◆ The request: Format the listing below as a Markdown table with the columns Row and Text, from the line with "The width and height of the screenshot is (1232, 953)." up to and including the line with "(x=73, y=575)". Give each line its own numbered row, skip blank lines, and leave the pictures out.

##### Data supplied

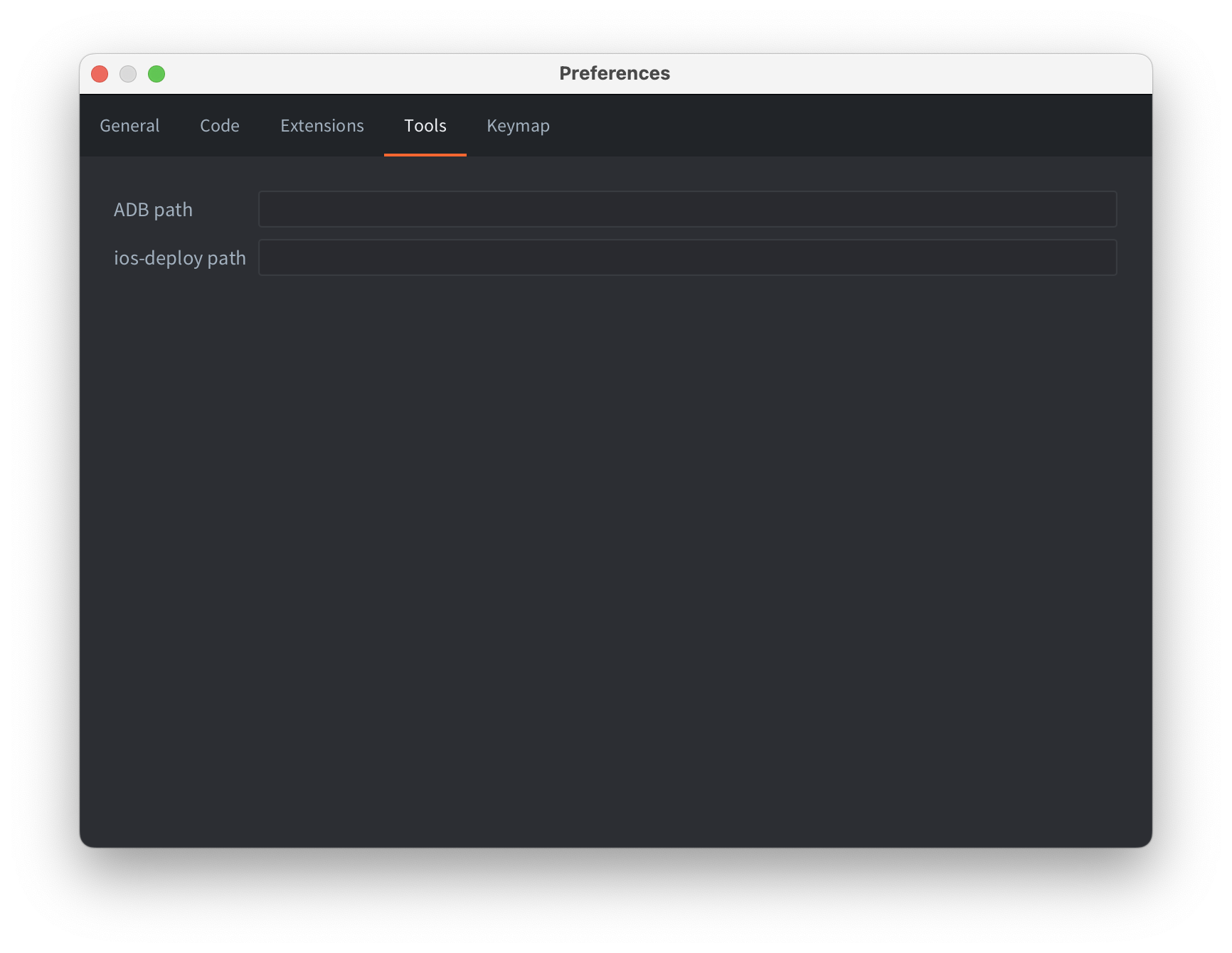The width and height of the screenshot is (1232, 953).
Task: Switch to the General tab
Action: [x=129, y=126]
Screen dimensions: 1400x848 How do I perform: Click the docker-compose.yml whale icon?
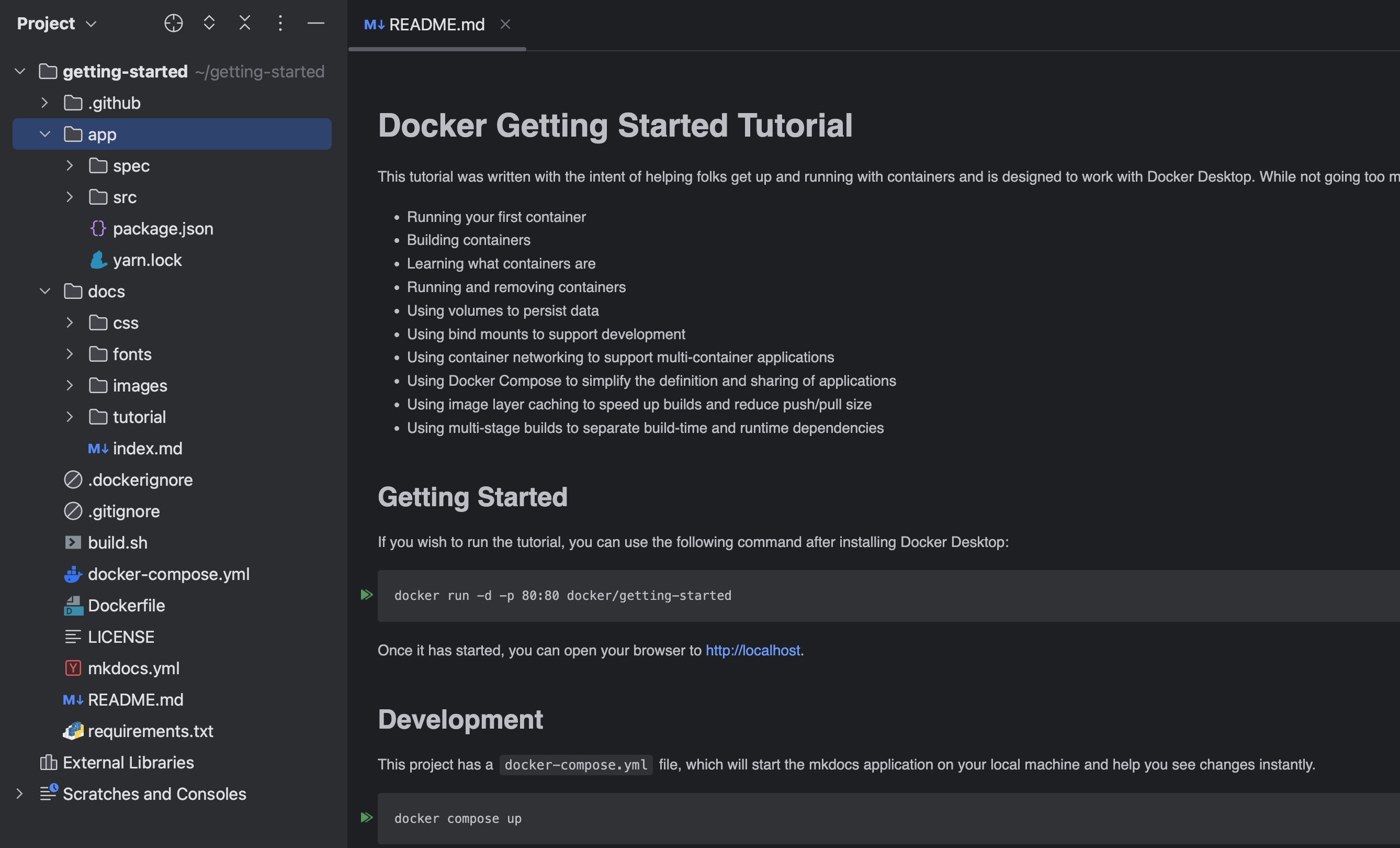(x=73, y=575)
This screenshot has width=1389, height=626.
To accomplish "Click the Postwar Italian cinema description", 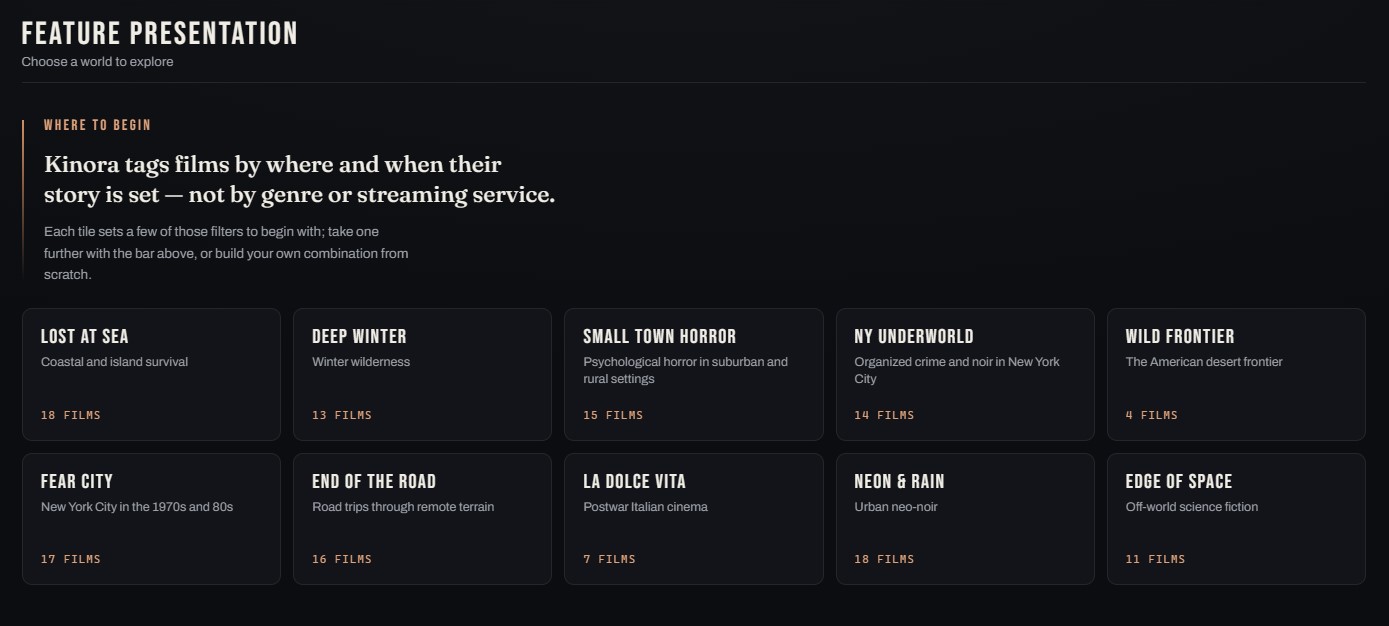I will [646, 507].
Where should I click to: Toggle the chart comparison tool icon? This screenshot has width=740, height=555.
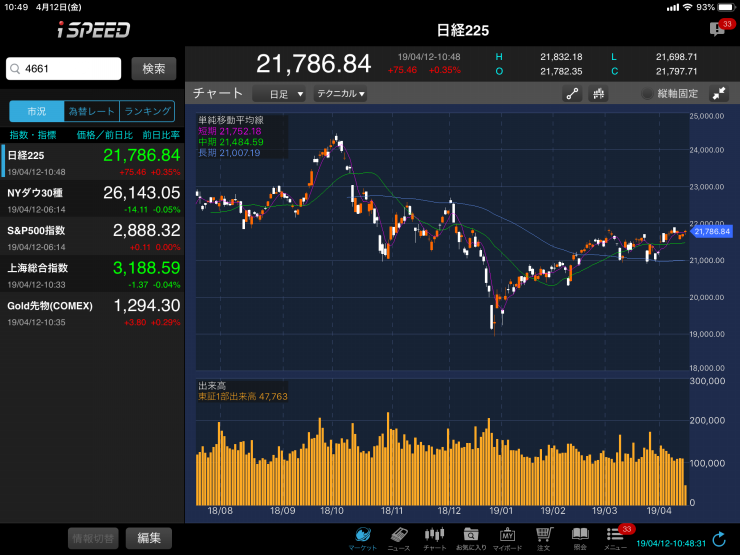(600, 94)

##########
##### Data supplied

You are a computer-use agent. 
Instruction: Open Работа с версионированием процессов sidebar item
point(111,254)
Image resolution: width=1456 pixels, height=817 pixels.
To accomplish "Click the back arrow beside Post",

##########
##### Data supplied

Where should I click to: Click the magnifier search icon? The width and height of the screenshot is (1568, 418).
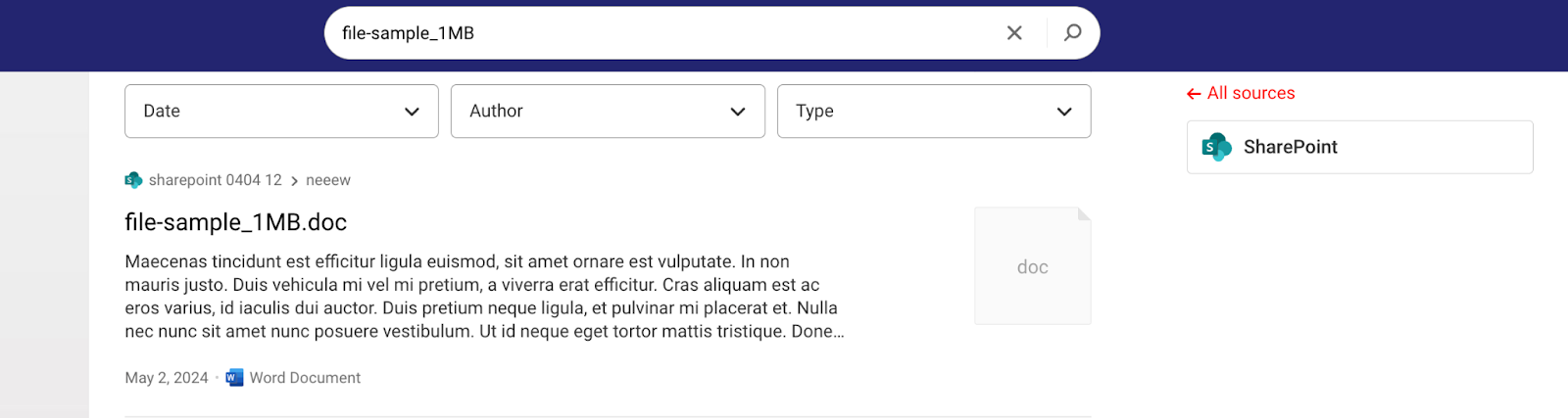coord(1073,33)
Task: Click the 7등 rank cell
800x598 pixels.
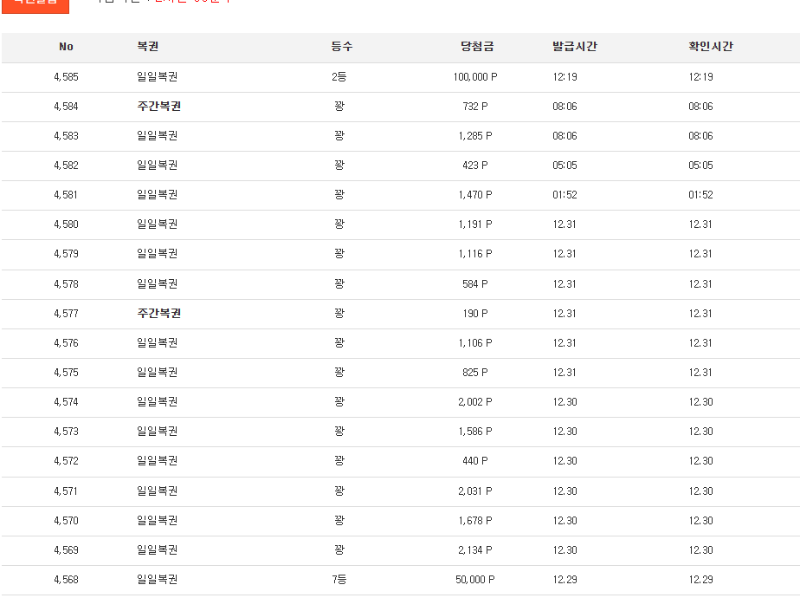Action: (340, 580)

##########

◆ Written answer:
| Row | Text |
|---|---|
| 1 | The width and height of the screenshot is (1232, 953). |
| 2 | Task: Switch to the General tab |
| 3 | Action: [x=129, y=126] |
| 4 | Screen dimensions: 1400x848 How do I perform: Click the docker-compose.yml whale icon? |
| 5 | (x=73, y=575) |